**PROBLEM TO WORK ON**
Your job is to write out each record exactly, leaving none out.
BEGIN DATASET EXTRACT
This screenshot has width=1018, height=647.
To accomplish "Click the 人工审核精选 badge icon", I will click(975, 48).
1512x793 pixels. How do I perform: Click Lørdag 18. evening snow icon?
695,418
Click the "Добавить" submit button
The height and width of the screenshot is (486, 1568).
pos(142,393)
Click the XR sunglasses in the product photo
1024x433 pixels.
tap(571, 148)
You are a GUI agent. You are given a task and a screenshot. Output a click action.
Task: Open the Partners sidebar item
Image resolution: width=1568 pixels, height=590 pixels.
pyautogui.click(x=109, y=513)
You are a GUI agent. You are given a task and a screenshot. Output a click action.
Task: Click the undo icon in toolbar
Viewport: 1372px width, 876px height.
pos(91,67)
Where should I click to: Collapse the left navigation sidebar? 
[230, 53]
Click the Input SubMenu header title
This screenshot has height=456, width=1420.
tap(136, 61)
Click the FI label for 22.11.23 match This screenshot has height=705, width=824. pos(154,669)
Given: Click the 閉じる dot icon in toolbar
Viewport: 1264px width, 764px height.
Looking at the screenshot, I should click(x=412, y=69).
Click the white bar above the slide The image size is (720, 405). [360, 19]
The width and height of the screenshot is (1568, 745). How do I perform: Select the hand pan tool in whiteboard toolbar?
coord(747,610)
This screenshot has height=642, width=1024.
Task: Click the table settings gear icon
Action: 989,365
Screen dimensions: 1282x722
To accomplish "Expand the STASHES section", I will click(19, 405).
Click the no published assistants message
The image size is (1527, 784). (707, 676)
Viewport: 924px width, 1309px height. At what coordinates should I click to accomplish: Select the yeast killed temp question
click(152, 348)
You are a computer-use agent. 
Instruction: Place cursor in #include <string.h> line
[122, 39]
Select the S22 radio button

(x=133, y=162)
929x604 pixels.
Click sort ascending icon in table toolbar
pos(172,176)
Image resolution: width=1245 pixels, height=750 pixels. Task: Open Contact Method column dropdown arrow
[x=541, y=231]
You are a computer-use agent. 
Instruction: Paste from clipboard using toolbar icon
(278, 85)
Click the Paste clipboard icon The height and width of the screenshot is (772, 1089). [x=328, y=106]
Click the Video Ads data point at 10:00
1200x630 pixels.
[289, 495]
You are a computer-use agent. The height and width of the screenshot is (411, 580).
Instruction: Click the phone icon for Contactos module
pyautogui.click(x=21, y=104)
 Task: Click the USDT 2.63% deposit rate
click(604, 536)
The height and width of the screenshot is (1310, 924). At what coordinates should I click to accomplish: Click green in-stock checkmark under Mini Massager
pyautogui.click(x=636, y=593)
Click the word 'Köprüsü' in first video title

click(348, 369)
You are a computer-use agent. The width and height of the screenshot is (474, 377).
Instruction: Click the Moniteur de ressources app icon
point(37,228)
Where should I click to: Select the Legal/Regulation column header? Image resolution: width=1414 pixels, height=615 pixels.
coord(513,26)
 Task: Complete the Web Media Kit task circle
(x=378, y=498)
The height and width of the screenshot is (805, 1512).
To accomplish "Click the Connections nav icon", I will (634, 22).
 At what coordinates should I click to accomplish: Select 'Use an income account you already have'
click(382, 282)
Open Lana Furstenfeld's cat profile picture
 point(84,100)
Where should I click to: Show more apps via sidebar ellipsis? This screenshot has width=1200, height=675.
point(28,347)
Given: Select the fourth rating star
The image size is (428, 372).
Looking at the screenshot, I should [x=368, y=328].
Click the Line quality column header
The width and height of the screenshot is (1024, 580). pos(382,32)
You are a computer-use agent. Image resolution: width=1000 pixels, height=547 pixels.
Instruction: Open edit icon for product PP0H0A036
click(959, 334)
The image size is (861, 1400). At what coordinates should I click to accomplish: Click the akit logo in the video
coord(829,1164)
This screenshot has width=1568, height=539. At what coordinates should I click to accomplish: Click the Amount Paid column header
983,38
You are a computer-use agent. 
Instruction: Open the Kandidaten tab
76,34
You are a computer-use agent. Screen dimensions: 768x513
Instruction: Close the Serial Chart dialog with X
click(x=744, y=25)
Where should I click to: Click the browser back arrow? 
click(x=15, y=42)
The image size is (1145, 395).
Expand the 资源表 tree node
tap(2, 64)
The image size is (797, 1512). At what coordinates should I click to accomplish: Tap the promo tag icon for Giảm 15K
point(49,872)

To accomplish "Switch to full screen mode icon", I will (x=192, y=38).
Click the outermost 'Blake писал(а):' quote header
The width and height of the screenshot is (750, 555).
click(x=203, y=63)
END DATASET EXTRACT
**EXERCISE OUTPUT**
This screenshot has width=1018, height=647.
To accomplish "Click the 人工审核精选 badge icon", I will click(975, 48).
1512x793 pixels. How do I perform: Click Lørdag 18. evening snow icon?
695,418
Click the "Добавить" submit button
The height and width of the screenshot is (486, 1568).
pos(142,393)
Click the XR sunglasses in the product photo
1024x433 pixels.
tap(571, 148)
You are a GUI agent. You are given a task and a screenshot. Output a click action.
Task: Open the Partners sidebar item
Image resolution: width=1568 pixels, height=590 pixels.
pyautogui.click(x=109, y=513)
You are a GUI agent. You are given a task and a screenshot. Output a click action.
Task: Click the undo icon in toolbar
Viewport: 1372px width, 876px height.
pos(91,67)
Where should I click to: Collapse the left navigation sidebar? 
[230, 53]
Click the Input SubMenu header title
This screenshot has height=456, width=1420.
tap(136, 61)
Click the FI label for 22.11.23 match This screenshot has height=705, width=824. pos(154,669)
Given: Click the 閉じる dot icon in toolbar
Viewport: 1264px width, 764px height.
Looking at the screenshot, I should click(x=412, y=69).
Click the white bar above the slide The image size is (720, 405). [360, 19]
The width and height of the screenshot is (1568, 745). How do I perform: Select the hand pan tool in whiteboard toolbar?
coord(747,610)
This screenshot has height=642, width=1024.
Task: Click the table settings gear icon
Action: 989,365
Screen dimensions: 1282x722
To accomplish "Expand the STASHES section", I will click(19, 405).
Click the no published assistants message
The image size is (1527, 784). (707, 676)
Viewport: 924px width, 1309px height. At what coordinates should I click to accomplish: Select the yeast killed temp question
click(152, 348)
You are a computer-use agent. 
Instruction: Place cursor in #include <string.h> line
[122, 39]
Select the S22 radio button

(x=133, y=162)
929x604 pixels.
Click sort ascending icon in table toolbar
pos(172,176)
Image resolution: width=1245 pixels, height=750 pixels. Task: Open Contact Method column dropdown arrow
[x=541, y=231]
You are a computer-use agent. 
Instruction: Paste from clipboard using toolbar icon
(278, 85)
Click the Paste clipboard icon The height and width of the screenshot is (772, 1089). [x=328, y=106]
Click the Video Ads data point at 10:00
1200x630 pixels.
[289, 495]
You are a computer-use agent. The height and width of the screenshot is (411, 580).
Instruction: Click the phone icon for Contactos module
pyautogui.click(x=21, y=104)
 Task: Click the USDT 2.63% deposit rate
click(604, 536)
The height and width of the screenshot is (1310, 924). At what coordinates should I click to accomplish: Click green in-stock checkmark under Mini Massager
pyautogui.click(x=636, y=593)
Click the word 'Köprüsü' in first video title

click(348, 369)
You are a computer-use agent. The width and height of the screenshot is (474, 377).
Instruction: Click the Moniteur de ressources app icon
point(37,228)
Where should I click to: Select the Legal/Regulation column header? Image resolution: width=1414 pixels, height=615 pixels.
coord(513,26)
 Task: Complete the Web Media Kit task circle
(x=378, y=498)
The height and width of the screenshot is (805, 1512).
To accomplish "Click the Connections nav icon", I will (634, 22).
 At what coordinates should I click to accomplish: Select 'Use an income account you already have'
click(382, 282)
Open Lana Furstenfeld's cat profile picture
 point(84,100)
Where should I click to: Show more apps via sidebar ellipsis? This screenshot has width=1200, height=675.
point(28,347)
Given: Select the fourth rating star
The image size is (428, 372).
Looking at the screenshot, I should [x=368, y=328].
Click the Line quality column header
The width and height of the screenshot is (1024, 580). pos(382,32)
You are a computer-use agent. Image resolution: width=1000 pixels, height=547 pixels.
Instruction: Open edit icon for product PP0H0A036
click(959, 334)
The image size is (861, 1400). At what coordinates should I click to accomplish: Click the akit logo in the video
coord(829,1164)
This screenshot has width=1568, height=539. At what coordinates should I click to accomplish: Click the Amount Paid column header
983,38
You are a computer-use agent. 
Instruction: Open the Kandidaten tab
76,34
You are a computer-use agent. Screen dimensions: 768x513
Instruction: Close the Serial Chart dialog with X
click(x=744, y=25)
Where should I click to: Click the browser back arrow? 
click(x=15, y=42)
The image size is (1145, 395).
Expand the 资源表 tree node
tap(2, 64)
The image size is (797, 1512). At what coordinates should I click to accomplish: Tap the promo tag icon for Giảm 15K
point(49,872)

To accomplish "Switch to full screen mode icon", I will (x=192, y=38).
Click the outermost 'Blake писал(а):' quote header
The width and height of the screenshot is (750, 555).
click(x=203, y=63)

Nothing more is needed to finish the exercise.